In Pennsylvania’s backyard lie some of the most interesting and unique examples of traditional music. Although Pennsylvania is technically part of Appalachia, it is often better to look to our southern neighbors for mountain clogging, or flat-foot dancing.
In the middle of the 20th century a few filmmakers took notice of a seemingly average West Virginian by the name of Donald Ray White, well remembered by his famous moniker, more simply, D. Ray White. Accompanied by only a banjo and guitar, D. Ray White danced and performed, all the while elevating his interpretation of an old dance far beyond the confines of his small West Virginia community.
D Ray White and his family
The fun thing about flat foot is that it sounds good and it’s an interaction with the music rather than just movement. You’ll notice either tap shoes or a dancer on a wooden board or floor with the musicians, not down on the floor. The dancer is to be seen and the feet are to be heard. The music guides the dancer along as they improvise a beat on the floor. It is not the backbeat or choreographed to the song.
Flat-footing is still lives on even though it, and the music, are aged (Pittsburgh has a group called Coal Mining Cloggers). Although it’s a deep-rooted tradition, I can’t help but enjoy flat-footing for being a light hearted, almost silly expression of dance and mountain soul.
John Hartford playing and dancing the ol’ soft shoe
Something deeply embedded in American culture is the movement of people, traveling. The history of our families and forbearers is emigration, riding the railroad, vacations, road trips, going to college. Furthermore, it’s extremely prominent in storytelling and music tradition.
One of the earliest tunes in American music is the “The Wayfaring Stranger.” Not surprisingly for the early 19th century America, it is a Christian spiritual.
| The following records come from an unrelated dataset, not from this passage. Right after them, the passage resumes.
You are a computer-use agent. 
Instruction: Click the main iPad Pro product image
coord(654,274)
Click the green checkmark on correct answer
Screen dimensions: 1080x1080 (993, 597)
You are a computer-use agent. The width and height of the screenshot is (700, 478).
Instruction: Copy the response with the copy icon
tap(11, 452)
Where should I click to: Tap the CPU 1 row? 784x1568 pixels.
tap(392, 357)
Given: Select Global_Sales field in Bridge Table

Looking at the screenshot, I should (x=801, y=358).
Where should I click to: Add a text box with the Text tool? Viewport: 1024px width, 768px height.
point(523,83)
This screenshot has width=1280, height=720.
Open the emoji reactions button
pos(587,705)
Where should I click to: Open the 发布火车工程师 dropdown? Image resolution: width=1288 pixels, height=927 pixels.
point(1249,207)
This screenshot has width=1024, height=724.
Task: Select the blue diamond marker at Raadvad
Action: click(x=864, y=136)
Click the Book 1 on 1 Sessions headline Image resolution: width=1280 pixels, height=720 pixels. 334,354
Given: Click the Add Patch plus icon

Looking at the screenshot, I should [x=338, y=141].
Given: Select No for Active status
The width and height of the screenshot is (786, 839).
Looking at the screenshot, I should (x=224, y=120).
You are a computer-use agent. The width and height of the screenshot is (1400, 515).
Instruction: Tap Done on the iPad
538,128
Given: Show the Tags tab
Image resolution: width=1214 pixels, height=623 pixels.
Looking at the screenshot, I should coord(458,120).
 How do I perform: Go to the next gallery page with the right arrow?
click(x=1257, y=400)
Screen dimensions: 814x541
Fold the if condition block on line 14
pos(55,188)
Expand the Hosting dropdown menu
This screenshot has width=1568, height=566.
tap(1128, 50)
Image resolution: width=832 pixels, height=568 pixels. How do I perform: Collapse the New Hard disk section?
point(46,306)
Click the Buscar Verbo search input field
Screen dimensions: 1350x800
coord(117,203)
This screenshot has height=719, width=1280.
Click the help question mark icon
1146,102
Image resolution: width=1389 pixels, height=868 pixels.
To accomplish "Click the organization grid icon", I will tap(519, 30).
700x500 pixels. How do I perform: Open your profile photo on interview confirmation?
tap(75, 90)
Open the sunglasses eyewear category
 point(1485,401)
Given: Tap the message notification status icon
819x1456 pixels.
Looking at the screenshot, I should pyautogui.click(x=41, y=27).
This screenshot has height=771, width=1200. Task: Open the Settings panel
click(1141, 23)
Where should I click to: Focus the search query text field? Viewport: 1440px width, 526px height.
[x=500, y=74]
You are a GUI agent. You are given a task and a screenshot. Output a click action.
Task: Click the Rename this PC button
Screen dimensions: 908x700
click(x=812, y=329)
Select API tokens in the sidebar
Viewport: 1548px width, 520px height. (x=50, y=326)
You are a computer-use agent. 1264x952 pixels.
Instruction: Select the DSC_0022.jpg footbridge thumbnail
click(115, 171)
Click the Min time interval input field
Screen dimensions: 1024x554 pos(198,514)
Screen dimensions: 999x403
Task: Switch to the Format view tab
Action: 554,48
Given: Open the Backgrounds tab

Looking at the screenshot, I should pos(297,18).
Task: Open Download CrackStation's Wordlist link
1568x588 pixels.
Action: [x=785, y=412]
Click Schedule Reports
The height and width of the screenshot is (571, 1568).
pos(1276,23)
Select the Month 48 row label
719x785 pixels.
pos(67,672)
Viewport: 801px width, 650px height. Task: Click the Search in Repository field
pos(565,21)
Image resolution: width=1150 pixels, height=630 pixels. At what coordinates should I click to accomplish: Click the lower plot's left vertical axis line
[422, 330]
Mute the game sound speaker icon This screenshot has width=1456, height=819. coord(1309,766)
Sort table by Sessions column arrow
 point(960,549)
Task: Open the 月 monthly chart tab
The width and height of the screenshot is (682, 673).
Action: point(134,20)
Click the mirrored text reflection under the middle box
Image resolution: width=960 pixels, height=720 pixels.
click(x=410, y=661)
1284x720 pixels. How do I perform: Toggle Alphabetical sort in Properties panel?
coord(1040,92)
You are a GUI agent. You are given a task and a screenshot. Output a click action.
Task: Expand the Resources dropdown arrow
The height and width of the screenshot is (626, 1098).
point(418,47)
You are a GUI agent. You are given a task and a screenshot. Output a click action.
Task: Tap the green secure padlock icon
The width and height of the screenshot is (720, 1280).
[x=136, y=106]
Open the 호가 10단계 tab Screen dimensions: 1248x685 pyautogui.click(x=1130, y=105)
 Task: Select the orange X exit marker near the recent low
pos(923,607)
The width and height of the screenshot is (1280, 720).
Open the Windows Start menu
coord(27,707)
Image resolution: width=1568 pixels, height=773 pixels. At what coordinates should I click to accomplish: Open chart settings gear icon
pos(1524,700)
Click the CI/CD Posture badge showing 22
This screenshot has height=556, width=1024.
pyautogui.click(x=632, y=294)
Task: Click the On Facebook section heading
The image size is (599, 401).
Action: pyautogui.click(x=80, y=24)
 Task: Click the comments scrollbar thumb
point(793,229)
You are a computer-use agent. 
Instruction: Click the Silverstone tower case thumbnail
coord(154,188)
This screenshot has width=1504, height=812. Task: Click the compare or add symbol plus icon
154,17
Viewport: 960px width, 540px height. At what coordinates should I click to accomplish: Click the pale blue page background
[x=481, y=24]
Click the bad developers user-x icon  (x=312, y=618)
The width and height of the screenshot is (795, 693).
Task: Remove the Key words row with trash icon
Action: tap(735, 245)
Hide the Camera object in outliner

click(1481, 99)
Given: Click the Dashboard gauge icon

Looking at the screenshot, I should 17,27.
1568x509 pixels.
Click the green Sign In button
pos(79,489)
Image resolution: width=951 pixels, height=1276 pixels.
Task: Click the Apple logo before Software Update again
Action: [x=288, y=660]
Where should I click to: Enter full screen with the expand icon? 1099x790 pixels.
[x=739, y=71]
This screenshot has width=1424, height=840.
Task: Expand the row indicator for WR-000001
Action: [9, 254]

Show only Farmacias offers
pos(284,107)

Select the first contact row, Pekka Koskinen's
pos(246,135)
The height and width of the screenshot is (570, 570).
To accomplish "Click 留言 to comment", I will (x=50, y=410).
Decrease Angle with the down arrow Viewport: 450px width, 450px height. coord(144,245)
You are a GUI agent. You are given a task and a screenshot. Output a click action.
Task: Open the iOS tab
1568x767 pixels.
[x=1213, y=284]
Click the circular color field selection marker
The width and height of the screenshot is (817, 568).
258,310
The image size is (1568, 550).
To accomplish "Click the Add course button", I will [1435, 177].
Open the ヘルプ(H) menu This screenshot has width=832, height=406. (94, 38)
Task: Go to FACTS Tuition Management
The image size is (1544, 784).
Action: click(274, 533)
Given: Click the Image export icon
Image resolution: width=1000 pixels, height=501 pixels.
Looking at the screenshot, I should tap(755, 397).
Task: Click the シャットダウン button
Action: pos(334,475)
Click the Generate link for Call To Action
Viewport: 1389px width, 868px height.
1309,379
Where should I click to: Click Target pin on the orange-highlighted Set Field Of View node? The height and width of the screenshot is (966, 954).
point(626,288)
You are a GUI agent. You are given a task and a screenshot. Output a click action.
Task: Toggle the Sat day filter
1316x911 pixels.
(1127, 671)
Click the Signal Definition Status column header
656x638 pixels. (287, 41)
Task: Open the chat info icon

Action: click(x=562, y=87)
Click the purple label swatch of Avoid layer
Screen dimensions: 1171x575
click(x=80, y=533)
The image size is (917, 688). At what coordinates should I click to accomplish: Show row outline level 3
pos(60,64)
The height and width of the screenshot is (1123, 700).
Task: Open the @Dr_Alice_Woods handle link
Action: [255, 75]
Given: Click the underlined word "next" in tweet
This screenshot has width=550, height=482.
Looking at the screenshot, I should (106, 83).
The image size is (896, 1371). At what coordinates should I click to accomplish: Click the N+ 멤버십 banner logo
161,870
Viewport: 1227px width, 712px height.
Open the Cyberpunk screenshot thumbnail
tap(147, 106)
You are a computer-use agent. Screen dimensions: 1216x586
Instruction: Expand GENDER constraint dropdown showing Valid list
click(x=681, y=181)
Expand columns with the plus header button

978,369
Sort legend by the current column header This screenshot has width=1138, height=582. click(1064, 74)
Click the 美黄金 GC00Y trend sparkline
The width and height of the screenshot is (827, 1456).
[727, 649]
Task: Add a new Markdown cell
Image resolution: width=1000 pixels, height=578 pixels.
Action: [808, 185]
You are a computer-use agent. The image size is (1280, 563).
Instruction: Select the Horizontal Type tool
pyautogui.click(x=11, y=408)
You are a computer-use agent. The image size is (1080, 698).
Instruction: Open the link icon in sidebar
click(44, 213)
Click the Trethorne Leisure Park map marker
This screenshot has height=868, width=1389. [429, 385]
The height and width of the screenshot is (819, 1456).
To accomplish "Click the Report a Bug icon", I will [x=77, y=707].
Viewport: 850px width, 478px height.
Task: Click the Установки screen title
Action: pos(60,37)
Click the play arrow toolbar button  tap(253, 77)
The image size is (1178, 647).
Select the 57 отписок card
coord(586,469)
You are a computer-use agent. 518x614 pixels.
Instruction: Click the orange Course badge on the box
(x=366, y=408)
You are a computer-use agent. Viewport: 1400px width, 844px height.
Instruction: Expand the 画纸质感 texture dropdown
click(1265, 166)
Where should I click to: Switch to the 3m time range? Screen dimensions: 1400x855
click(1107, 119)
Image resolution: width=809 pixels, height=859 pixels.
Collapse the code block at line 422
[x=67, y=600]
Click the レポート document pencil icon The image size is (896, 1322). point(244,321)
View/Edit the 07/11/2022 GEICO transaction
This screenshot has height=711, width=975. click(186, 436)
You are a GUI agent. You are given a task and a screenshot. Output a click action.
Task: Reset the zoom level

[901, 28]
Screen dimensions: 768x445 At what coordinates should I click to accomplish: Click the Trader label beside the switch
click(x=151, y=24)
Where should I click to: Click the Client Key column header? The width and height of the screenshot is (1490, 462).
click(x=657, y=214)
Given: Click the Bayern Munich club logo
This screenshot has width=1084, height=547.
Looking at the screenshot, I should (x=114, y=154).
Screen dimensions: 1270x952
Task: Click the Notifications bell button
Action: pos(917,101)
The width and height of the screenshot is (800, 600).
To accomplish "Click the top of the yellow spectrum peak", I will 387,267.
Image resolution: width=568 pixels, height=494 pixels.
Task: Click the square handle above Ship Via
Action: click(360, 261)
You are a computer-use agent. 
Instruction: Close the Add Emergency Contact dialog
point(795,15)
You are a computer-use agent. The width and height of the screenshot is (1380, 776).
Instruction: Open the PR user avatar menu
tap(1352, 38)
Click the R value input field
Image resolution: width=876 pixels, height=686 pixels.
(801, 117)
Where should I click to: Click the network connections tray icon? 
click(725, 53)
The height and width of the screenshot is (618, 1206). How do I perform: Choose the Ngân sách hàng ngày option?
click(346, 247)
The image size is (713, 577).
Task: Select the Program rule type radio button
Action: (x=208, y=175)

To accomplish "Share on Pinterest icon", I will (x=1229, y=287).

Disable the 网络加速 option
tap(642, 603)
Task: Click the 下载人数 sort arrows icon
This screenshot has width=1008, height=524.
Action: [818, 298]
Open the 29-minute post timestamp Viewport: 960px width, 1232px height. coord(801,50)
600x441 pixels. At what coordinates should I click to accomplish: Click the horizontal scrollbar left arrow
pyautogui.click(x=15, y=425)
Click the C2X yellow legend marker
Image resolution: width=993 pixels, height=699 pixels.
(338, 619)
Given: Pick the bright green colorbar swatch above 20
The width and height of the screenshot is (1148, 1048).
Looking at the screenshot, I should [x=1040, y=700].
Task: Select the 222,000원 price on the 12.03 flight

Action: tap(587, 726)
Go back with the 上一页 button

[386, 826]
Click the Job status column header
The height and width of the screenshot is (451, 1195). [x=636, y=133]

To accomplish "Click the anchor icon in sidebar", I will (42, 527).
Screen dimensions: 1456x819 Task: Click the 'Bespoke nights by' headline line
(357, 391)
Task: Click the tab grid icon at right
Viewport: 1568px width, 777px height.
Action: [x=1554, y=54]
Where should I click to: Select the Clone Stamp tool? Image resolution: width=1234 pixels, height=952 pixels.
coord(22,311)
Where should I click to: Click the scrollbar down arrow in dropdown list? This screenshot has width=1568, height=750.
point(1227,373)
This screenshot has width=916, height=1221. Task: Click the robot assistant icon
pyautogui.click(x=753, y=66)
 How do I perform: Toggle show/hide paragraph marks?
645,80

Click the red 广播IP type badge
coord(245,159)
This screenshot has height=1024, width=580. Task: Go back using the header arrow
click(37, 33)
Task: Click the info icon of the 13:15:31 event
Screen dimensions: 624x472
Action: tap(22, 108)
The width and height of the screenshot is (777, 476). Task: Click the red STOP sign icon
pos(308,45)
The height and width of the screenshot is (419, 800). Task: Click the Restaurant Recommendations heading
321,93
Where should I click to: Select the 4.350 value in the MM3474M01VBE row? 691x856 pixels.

The singer is the “poor wayfaring stranger” wandering through this world in search of a heavenly home.
This song is still reordered and fairly popular after nearly two centuries of song writing. Rather than being a joyous religious song, it’s slow and somber. The hardship of traveling overshadows the happiness of religious salvation. What’s reflected is how “home” is a place people long for, especially while traveling in the unfamiliar. This song still resonates because this dichotomy of the happy home vs. the strange world still has lived on through every generation of people.
Much of our western cannon of storytelling from Homer’s Odyssey to AMC’s The Walking Dead are stories centered on people traveling. Our most entertaining stories when we return to our families during the holidays are recounting where we’ve been and what we’ve done.
That said, for all the blue traveling songs there are as many that capture the adventure of living on the road. In American culture you’ll find legends, like the cowboy, immortalized for their work. Musicians are prime examples travelers, particularly when your livelihood depends on touring. One of the better and more famous examples is “Jack Straw” by the roots-inspired Grateful Dead. The song encompasses is a story of survival on the road but the song could be about anyone traveling the road. And finally, there are some who are just not content to sit around so they finally up and move.
Welcome to the Three River Revival! This blog is an attempt share with you, dear listeners, my appreciation for traditional and folk music.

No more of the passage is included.